▶ _INSTRUCTION_:
Write out, word for word, everything from the line containing "Given: Select the USDJPY,H4 chart title text" down to the last line of the rows, including both ends. Leave the pictures out of your answer.

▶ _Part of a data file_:
########################################
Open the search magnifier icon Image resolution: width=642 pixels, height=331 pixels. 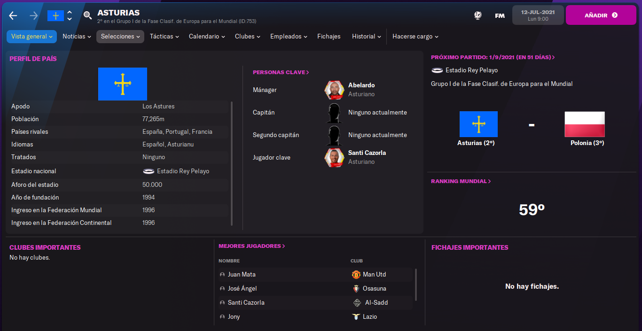(87, 15)
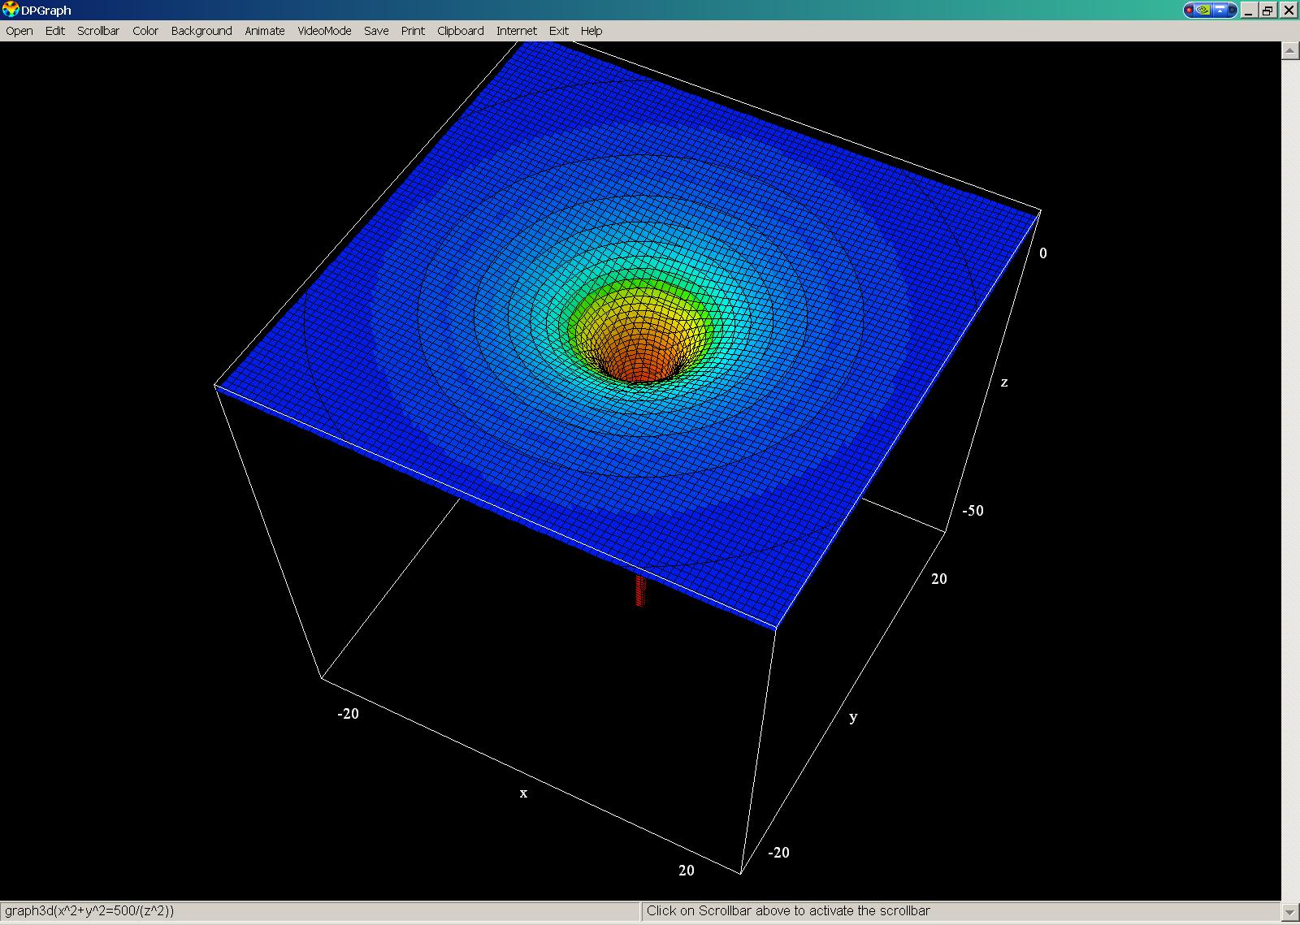Image resolution: width=1300 pixels, height=925 pixels.
Task: Click Save in the menu bar
Action: click(x=376, y=31)
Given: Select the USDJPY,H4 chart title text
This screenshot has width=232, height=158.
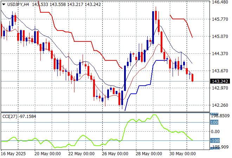Looking at the screenshot, I should click(18, 4).
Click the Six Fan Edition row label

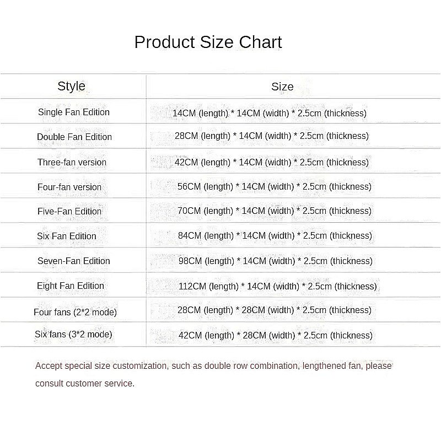[x=67, y=236]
########################################
▶ _WRITTEN SOLUTION_:
Given: Select the USDJPY,H4 chart title text
This screenshot has width=232, height=158.
Looking at the screenshot, I should click(18, 4).
Click the Six Fan Edition row label

[x=67, y=236]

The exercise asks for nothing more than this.